BB: Because if it's government by and for the people, then if it doesn't work
it's because we're not making it work.
AH: If you're unhappy, run for the Legislature, go to a meeting. I think that's
the big thing is this whole anti-government thing, I think, is very dangerous.
And I don't know if this has a lot to do with Barack Obama or what it is, but
it's almost a sudden-it's not a sudden but this new explosion in this Tea Party
and all of this is directly related to the election of Barack Obama. And I think
they ask a lot of questions, they don't have any answers. And I don't know what
the hell is motivating these people. But by God, to balance the federal budget
01:36:00at a time when this country was that far away from tipping back into the Great
Depression, those things had to be done, and there's no doubt about it. I wish
people would understand that. I asked my mother one time, I grew up in the
shadow of the Depression and I understand that stuff, I said, "When did the
Depression end in Butte?"
She says, "It never did. It's still going on."

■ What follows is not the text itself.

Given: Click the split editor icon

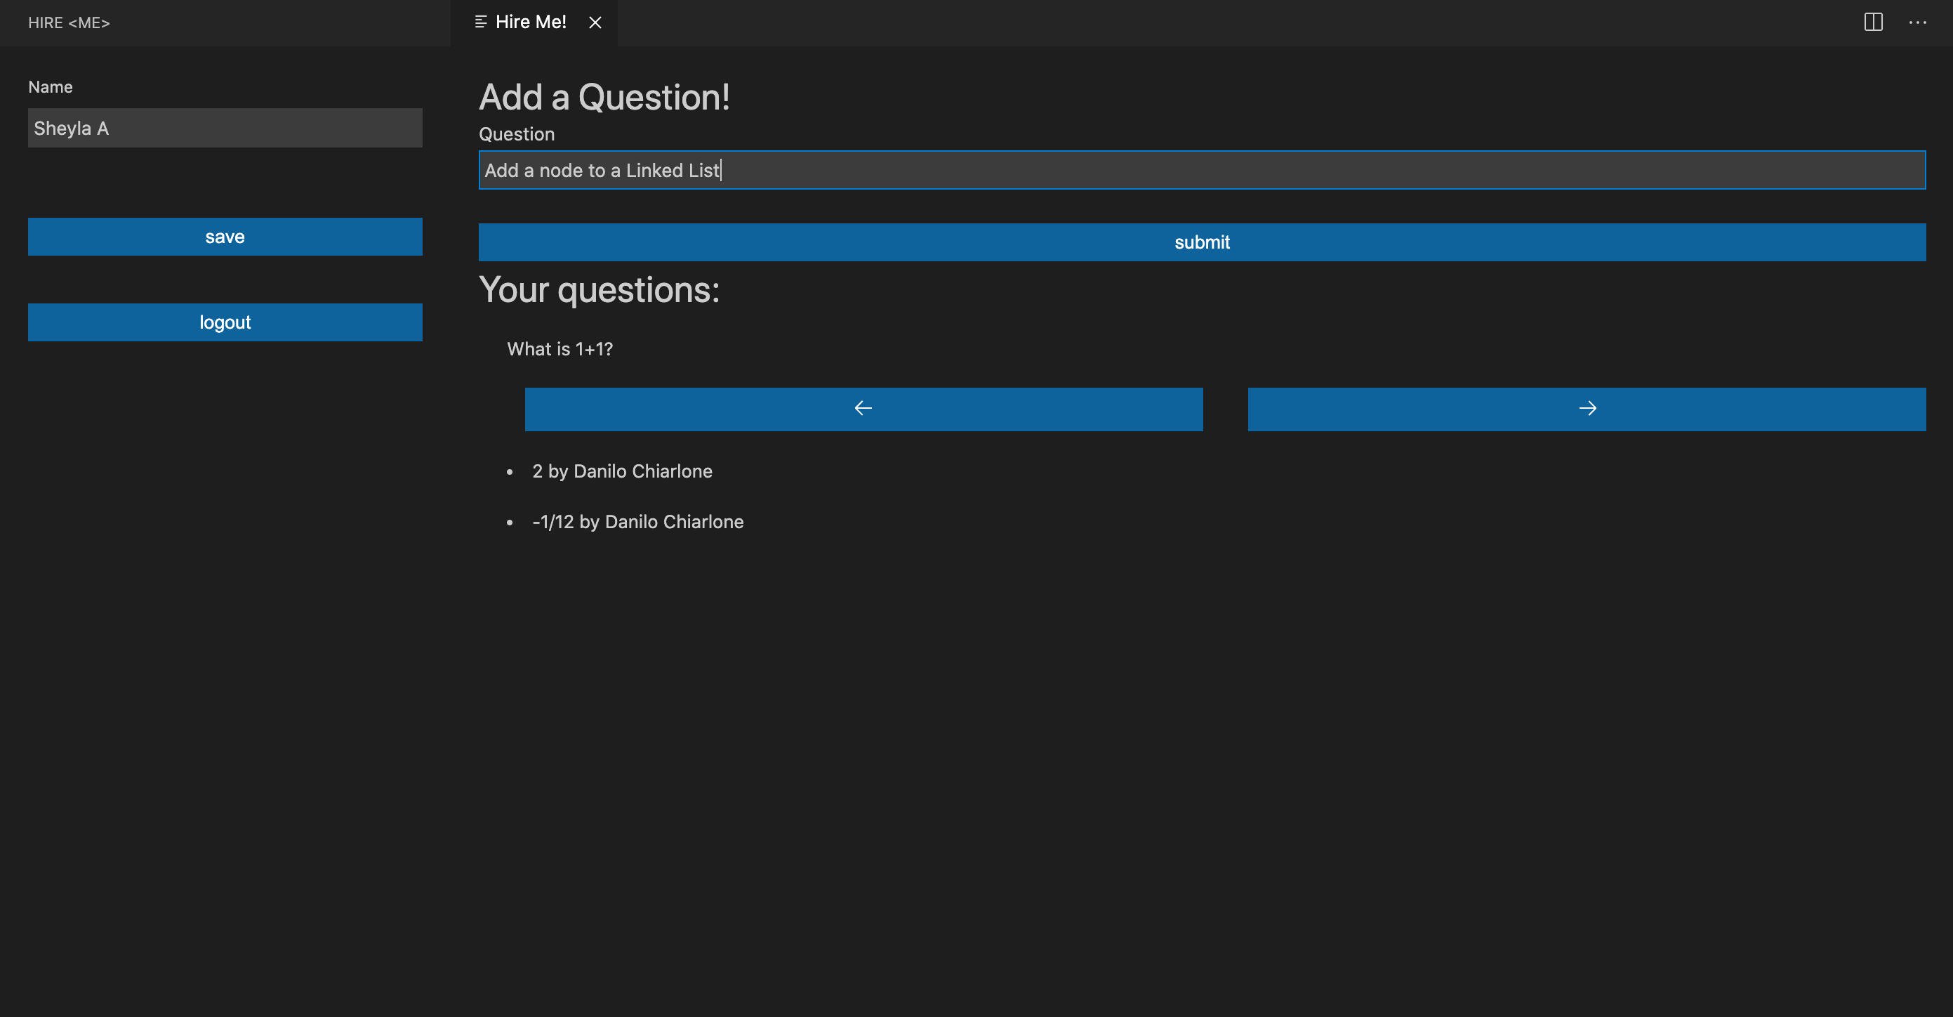Looking at the screenshot, I should [1873, 23].
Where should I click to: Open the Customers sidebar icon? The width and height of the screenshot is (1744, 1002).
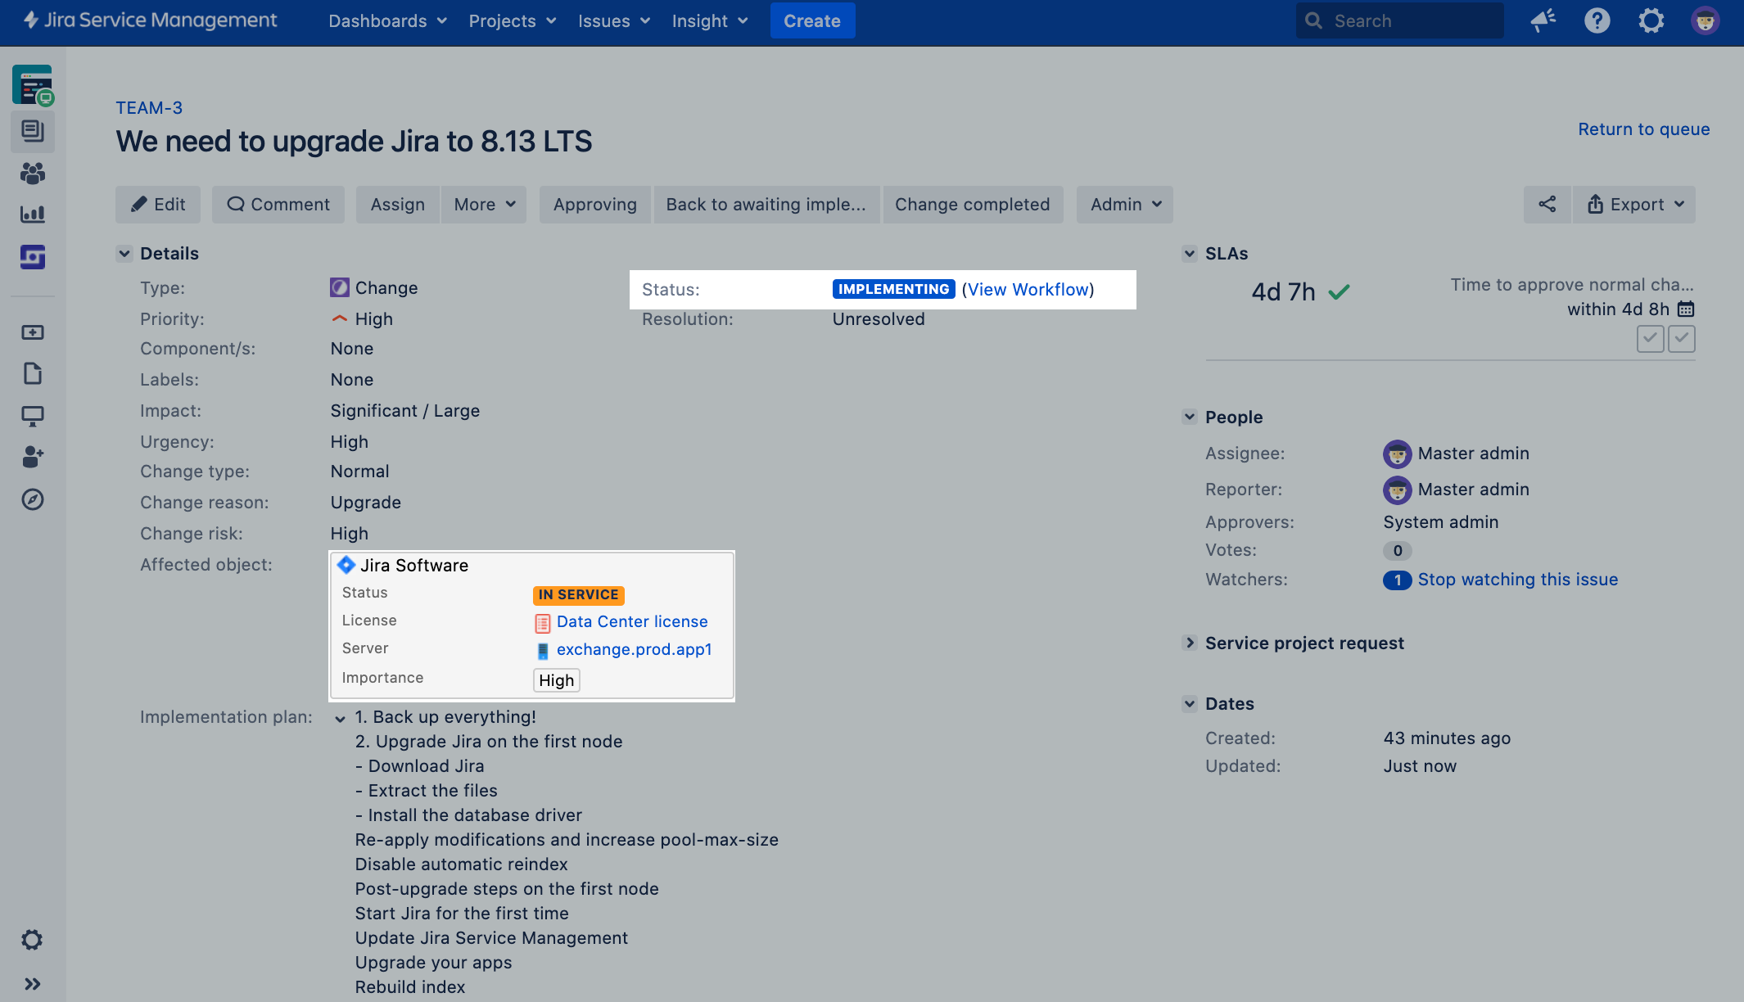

And two years ago-not two years ago, but in the fall of 2008-I was scared to
death that this country was going to go into another depression, that my kids
would all be at home living in my house, nobody would have a job. And I heard
the stories of what happened in Montana in the thirties in Butte and different
places, and it was awful. And by God it didn't happen, the economy's recovering,
and people should be happy about that. And sure they bailed out those banks.
They had to. And they're going to get that money back. And they put some laws in
01:37:00to make sure that doesn't happen again and they can't get that done.
And this healthcare thing got completely out of hand, and it became a one-way
deal, and the Republicans wouldn't provide any help and so what they ended up
with was a bad bill. But if you get sick in America-I have a disabled son, and
I'm absolutely scared to death of what's going to happen to him when I'm gone.
But at least now I know that they cannot deny him coverage because he has a
pre-existing condition, so to me that's a bonus.
BB: Yeah, that's one positive aspect.
AH: Yeah, you bet. It's not a perfect bill, and it's a long way from being a
perfect bill. And if politics worked the way it should've, the Democrats and
Republicans could have sat down and they could've done a bill instead of playing
fox-nose and that kind of stuff. That's what troubles me. That's the thing that
troubles me the most and the thing that makes me most (unintelligible). It's
like music; there's a rhythm to this stuff. These guys will be riding high
01:38:00today; there'll be a new wave of something different; in a couple of years it'll
all change. And that's the genius of the whole deal-cause no matter what
happens, over time it all comes out the same. (Laughs.)
BB: I think you're right. Thanks Alec.